Obedecía en espíritu a la idea de la herradura de Smale. El proceso era numéricamente tan sencillo que podía llevarse a cabo con una máquina calculadora. Cualquier punto tenía una coordenada x y otra y que establecían sus posiciones horizontal y vertical. Para averiguar la nueva x, la regla estribaba en tomar la vieja y, sumar 1 y sustraer 1,4 veces la antigua x al cuadrado. Para hallar la vieja y, se multiplicaba 0,3 por la x antigua. Es decir, xnueva = y + 1 − 1,4x2, e ynueva = 0,3x. Henón tomó un punto más o menos al acaso, y, con la calculadora, estableció otros nuevos sucesivamente, hasta que hubo precisado millares de ellos. Hecho esto, recurrió a un ordenador de cuerpo entero, un IBM 7040, y en un santiamén estableció cinco millones. Quienquiera que disponga de uno individual y de un dispositivo de visualización gráfica, hará lo mismo con facilidad.

Al principio, los puntos parecen saltar a su antojo a lo largo y a lo ancho de la pantalla. El efecto es el de una sección de Poincaré de un atractor tridimensional, que se agite sin rumbo fijo. Pero en seguida comienza a emerger una figura, un perfil curvo como una banana. Los detalles aumentan cuanto más se prolonga el programa. Porciones del perfil ostentan cierto grosor aparente; a continuación, el grosor se precisa en dos líneas claras, y éstas en cuatro, un par muy junto y otro más separado. Ampliadas, cada una de las cuatro resulta componerse de dos más, y así sucesivamente, hasta el infinito. Como el atractor de Lorenz, el de Hénon muestra una interminable retrogradación, semejante a una inacabable serie de muñecas metidas una dentro de otra.
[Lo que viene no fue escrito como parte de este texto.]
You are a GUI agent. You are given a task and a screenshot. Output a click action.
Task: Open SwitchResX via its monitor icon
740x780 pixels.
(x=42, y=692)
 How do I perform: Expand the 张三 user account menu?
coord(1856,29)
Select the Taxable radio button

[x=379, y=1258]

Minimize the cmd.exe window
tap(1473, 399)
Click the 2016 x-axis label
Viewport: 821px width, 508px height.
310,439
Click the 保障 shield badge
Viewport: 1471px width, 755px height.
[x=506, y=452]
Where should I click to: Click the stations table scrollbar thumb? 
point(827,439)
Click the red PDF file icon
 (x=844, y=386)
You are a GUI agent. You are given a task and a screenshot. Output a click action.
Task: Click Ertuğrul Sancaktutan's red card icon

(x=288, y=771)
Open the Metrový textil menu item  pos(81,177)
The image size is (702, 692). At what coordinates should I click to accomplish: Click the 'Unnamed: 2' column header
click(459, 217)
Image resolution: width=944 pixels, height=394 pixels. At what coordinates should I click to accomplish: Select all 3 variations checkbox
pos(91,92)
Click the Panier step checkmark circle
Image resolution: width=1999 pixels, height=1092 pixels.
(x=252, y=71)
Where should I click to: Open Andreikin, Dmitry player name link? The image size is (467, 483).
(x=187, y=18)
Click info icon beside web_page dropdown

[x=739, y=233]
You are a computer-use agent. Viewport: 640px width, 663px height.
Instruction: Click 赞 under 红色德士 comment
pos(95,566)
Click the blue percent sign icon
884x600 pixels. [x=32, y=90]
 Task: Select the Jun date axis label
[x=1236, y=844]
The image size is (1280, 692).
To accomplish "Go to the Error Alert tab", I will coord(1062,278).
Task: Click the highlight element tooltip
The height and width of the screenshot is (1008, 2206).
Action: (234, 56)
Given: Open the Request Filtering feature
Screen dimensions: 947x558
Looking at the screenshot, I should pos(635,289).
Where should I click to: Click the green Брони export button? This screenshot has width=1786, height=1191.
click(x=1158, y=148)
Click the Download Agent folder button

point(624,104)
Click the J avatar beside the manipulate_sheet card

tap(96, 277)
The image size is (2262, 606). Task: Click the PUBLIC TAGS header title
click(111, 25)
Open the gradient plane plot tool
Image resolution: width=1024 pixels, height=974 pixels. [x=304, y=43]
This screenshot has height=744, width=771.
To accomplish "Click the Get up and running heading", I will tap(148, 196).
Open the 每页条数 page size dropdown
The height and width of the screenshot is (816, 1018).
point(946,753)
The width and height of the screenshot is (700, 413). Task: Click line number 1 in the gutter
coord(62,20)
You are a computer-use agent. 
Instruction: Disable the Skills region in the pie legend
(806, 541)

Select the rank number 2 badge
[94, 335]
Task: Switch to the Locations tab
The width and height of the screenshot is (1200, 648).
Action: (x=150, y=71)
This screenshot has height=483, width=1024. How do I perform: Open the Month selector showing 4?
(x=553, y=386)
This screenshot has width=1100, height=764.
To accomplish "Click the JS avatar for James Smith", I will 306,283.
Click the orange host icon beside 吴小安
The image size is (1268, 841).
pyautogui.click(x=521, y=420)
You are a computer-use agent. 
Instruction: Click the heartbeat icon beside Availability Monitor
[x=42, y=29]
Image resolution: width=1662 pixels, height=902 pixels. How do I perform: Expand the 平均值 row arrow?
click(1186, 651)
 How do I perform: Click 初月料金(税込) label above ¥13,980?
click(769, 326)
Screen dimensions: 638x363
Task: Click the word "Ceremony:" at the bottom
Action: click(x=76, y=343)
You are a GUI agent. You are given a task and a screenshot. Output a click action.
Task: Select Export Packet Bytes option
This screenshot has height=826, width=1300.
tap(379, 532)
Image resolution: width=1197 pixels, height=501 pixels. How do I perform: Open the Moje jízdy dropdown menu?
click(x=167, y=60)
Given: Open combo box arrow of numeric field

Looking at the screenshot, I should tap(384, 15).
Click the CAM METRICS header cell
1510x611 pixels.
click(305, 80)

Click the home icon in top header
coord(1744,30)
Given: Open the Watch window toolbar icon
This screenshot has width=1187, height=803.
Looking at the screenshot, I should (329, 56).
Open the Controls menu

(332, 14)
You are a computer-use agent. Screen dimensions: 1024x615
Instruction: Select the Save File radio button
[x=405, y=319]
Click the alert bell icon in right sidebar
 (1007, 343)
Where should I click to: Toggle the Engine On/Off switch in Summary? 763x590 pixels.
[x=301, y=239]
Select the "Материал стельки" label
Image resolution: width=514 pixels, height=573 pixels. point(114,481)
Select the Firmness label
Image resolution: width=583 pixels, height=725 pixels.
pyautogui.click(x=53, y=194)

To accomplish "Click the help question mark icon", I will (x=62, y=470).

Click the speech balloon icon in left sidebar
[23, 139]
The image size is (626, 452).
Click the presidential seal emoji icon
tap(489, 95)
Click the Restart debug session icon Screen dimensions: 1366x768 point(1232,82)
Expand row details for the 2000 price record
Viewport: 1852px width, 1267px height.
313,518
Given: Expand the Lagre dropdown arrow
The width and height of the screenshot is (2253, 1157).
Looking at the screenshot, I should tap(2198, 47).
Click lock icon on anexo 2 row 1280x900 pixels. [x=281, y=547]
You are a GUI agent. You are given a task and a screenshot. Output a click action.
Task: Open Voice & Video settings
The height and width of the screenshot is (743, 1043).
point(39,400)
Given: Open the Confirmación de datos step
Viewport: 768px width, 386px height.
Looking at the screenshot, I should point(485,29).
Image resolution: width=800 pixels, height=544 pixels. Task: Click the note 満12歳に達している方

El detalle así graduado, líneas en el interior de líneas, se ve con forma final en una sucesión de imágenes que se amplían cada vez más. Pero el efecto fantástico del atractor extraño se aprecia de otra manera, cuando la figura surge, andando el tiempo, punto tras punto. Brota como un fantasma de la niebla. Los nuevos puntos se diseminan tan fortuitamente por la pantalla, que nadie pensaría que exista una estructura, y menos una tan intrincada y fina. Dos puntos consecutivos cualesquiera se hallan arbitrariamente separados, como los que estuvieron juntos al principio en una corriente turbulenta. Considerando el número que fuere de ellos, es imposible adivinar dónde aparecerá el siguiente, excepto, claro está, que se encontrará en un lugar del atractor.

Esta característica de los puntos y lo vago del diseño dificultan que se recuerde que la figura es un atractor. Es no sólo una determinada trayectoria de un sistema dinámico, sino también aquella a la que las restantes trayectorias convergen. Por tal razón, no importan las condiciones iniciales elegidas. Con tal de que el punto de partida esté cerca del atractor, unos pocos de los siguientes convergerán al atractor con gran velocidad.

James P. Crutchfield

EL ATRACTOR DE HÉNON. Una sencilla combinación de plegamiento y estiramiento produce un atractor fácil de computar, pero apenas comprendido por los matemáticos. Aparecen detalles cada vez más ricos, a medida que surgen primero millares y después millones de puntos. La ampliación evidencia que lo que parecen líneas sencillas son pares de ellas, y pares de pares. No obstante, es imposible predecir si dos puntos sucesivos estarán juntos o muy separados.